One of the key parts on any interview is when the interviewer asks the interviewee if they have any questions. Many jobseekers are never sure how much detail to go into at this stage and it’s not always easy to strike a balance – ask too many questions and it can seem presumptive but ask too few and it can give the impression that you’re not interested in the role.
Yet the key to doing well at interview isn’t always just giving good answers…sometimes it’s about asking good questions too!
You won’t always get the opportunity to ask as many questions as you answer so it’s just as well to have some prepared. You may well be looking for some clarity around the company’s business or structure, and any logistical issues you see around the role, but to give yourself the best chance to success you’ll need to get answers to these questions:
Why is the role open?
Is this a newly created position or has someone left or been promoted? If it’s new you’ll probably want to find out more about why it’s been created and what expectations the company have for the role. If the previous incumbent has left you may want to find out why.
What challenges does the interviewer see in the role?
You should always try to get the person interviewing you to talk about challenges, not problems. It shows that you are looking positively at the role! Some challenges may be structural from within the business, some may be to do with skills or capabilities and others arising from expectations. You need to know which if you are to succeed.
What are the company’s expectations?
If these haven’t been covered in the previous answer then ask directly. You want to know where the company see the role going, and also how they see the successful candidate developing. Careful how you ask this as you don’t want it to look like you may well reject them…use it as an opportunity to find out more about how the company sees the role and what success looks like.

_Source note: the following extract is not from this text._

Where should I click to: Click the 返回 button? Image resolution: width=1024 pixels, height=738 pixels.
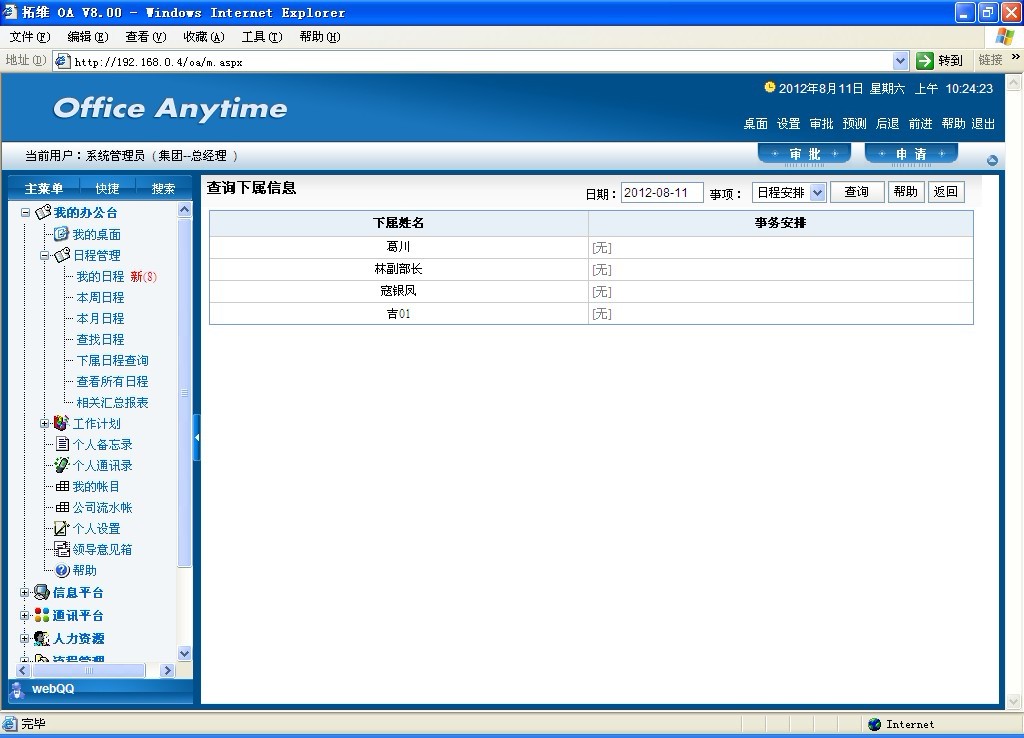point(945,192)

What will the priorities be?
If something’s going to go wrong in a new job it will invariably happen in the first three months. You need to really understand what your immediate priorities will be. You also need to try to get an understanding of the company’s on boarding process and, if it’s a new position, what kind of support you can expect.
Are you the right person?
If the interview’s going well then this is the one you’ll really want to know the answer to! Particularly if there are areas where you don’t match the spec and you can do something about it whilst you’re in the interview. Be careful how you ask it though. If you are too direct – as in ‘do you think I’m a good fit for the job?’ – then there is a chance that you may get a vague answer. You need to show your interest in the role and ask if there are any reasons stopping you from being considered. Hopefully there won’t be, but if there are then you want the opportunity show the interviewer that you are more than capable of meeting the criteria!